Causes of Down Syndrome
From what is known about the causes of Down syndrome, environmental factors and parents' behavioral activity do not seem to play a role. Most cases (approximately 92 percent) are caused by trisomy 21, which means each cell in the body has three copies of chromosome 21 instead of the usual two copies. These Down syndrome causes, while genetic in nature, are not hereditary in the usual sense; the exception is translocation Down syndrome.
The causes of Down syndrome are genetic problems related to chromosome 21. While Down syndrome is genetic in that it involves an extra chromosome 21, it is not usually hereditary in the conventional sense. That is, Down syndrome is not inherited; it does not "run in families." Down syndrome is usually the result of a random event that occurs during the formation of reproductive cells (eggs and sperm). One exception is Down syndrome caused by a balanced translocation (see below).
As far as we know, Down syndrome is not caused by any behavioral activity of the parents or environmental factors.
Chromosomes, the spaghetti-like strands of hereditary material found in each cell of the body, determine such characteristics as the color of our eyes and hair, our height, and whether we are male or female. In humans, there are 23 pairs of chromosomes in each cell. A person inherits one copy of each chromosome from each parent.

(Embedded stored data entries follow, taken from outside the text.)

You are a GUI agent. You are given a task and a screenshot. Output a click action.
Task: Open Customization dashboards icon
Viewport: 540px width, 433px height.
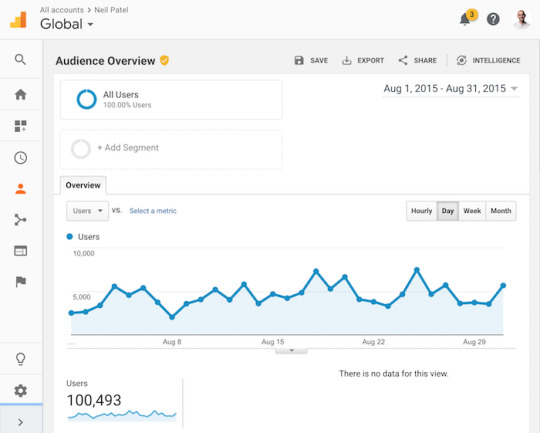(x=20, y=126)
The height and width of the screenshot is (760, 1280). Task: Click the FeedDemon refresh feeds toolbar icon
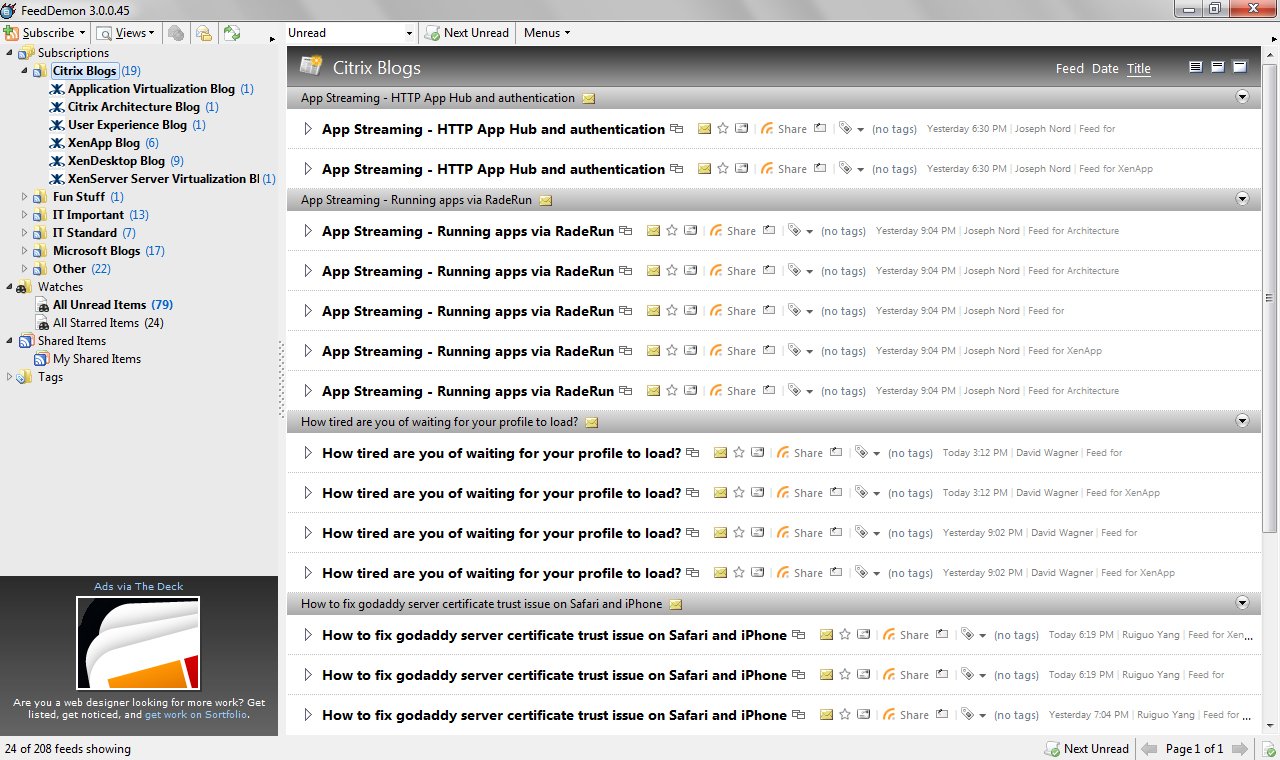(232, 33)
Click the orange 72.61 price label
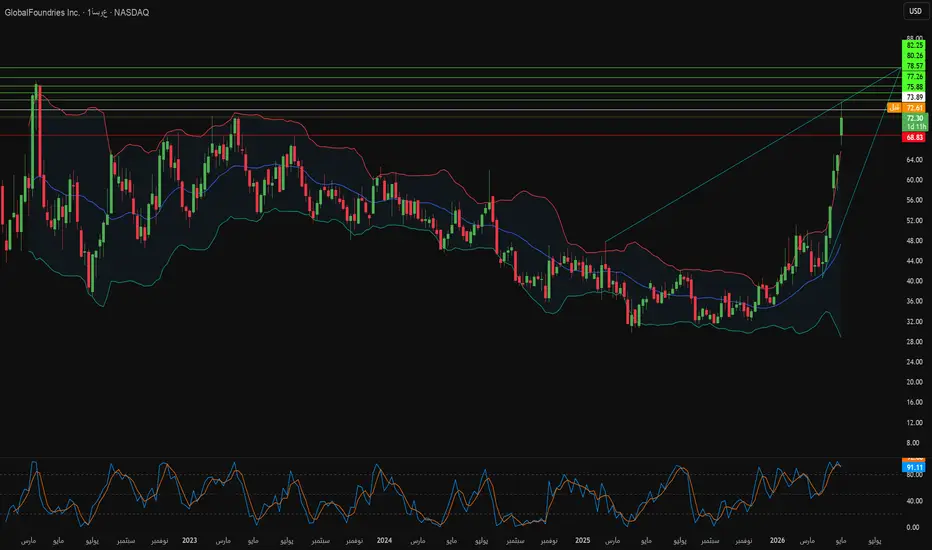This screenshot has height=550, width=932. click(x=914, y=108)
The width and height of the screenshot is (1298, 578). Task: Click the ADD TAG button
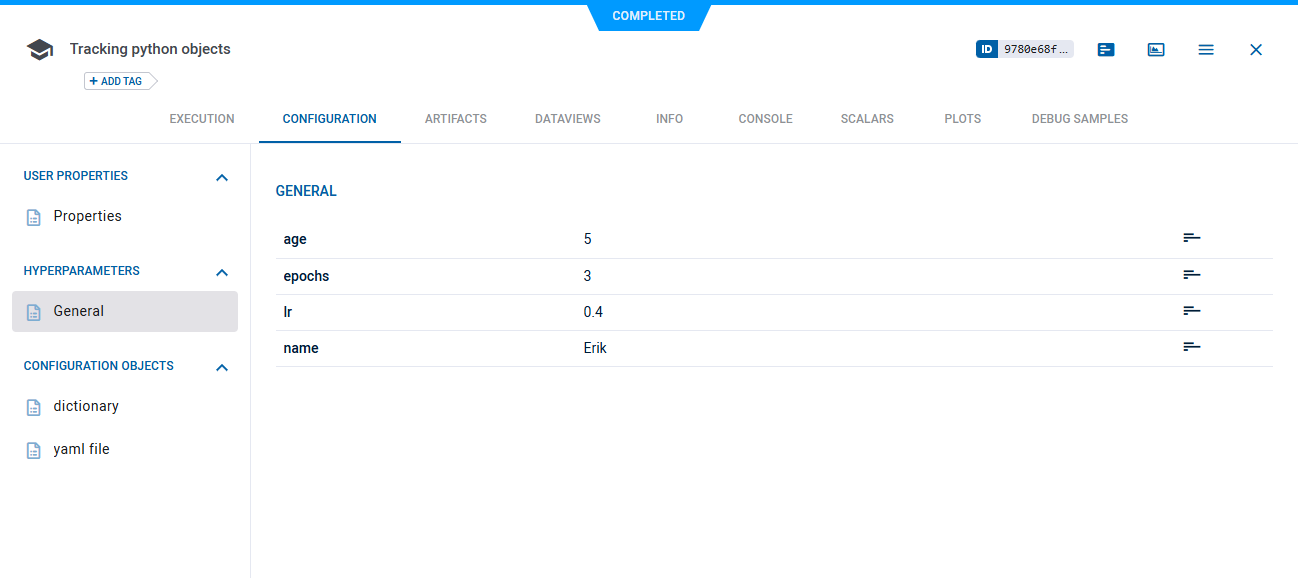[113, 81]
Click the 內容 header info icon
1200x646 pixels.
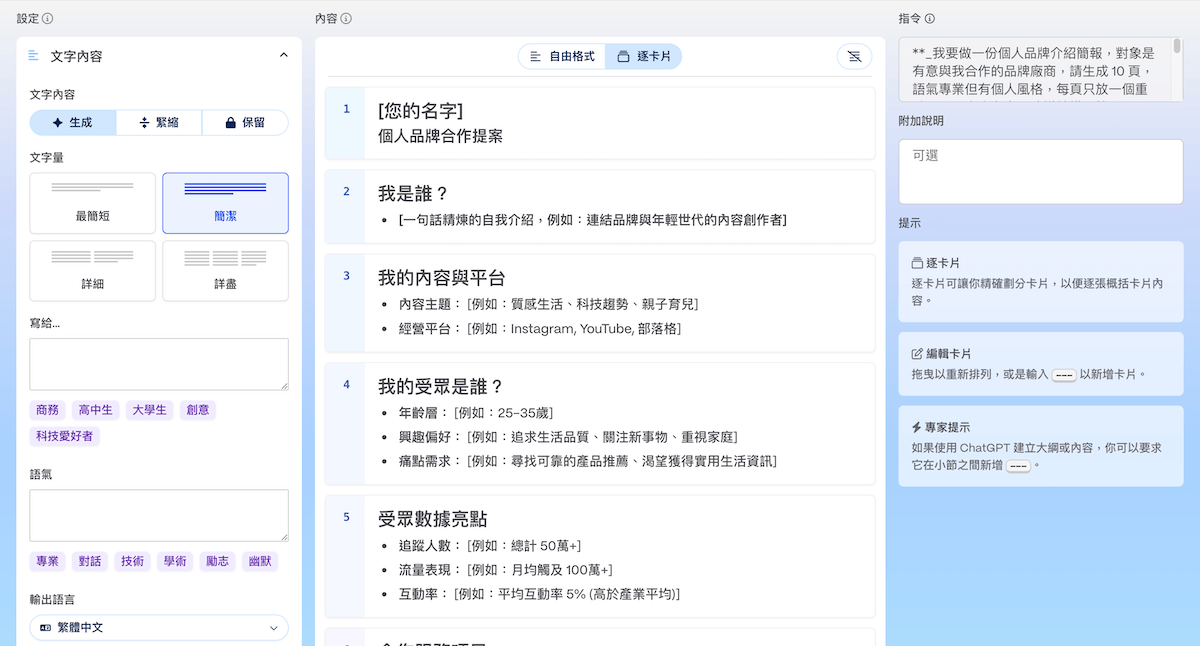348,17
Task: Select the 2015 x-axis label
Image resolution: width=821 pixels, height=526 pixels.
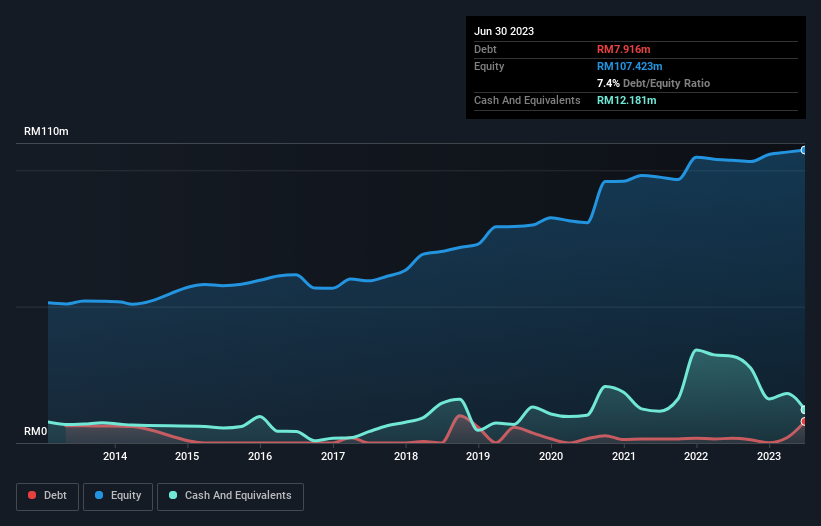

Each cell contains 22 pairs of chromosomes (called autosomes) that are the same in males and females. The remaining pair of chromosomes, the X- and Y-chromosomes, are not shaped similarly, and thus are not matched in the same way as the autosomes. The X- and Y-chromosomes are called sex chromosomes. They are responsible for the difference in development between males and females. A Y-chromosome contains genes responsible for testis development; and the presence of an X-chromosome paired with a Y-chromosome will determine male development. On the other hand, two X-chromosomes are required for normal ovarian development in females.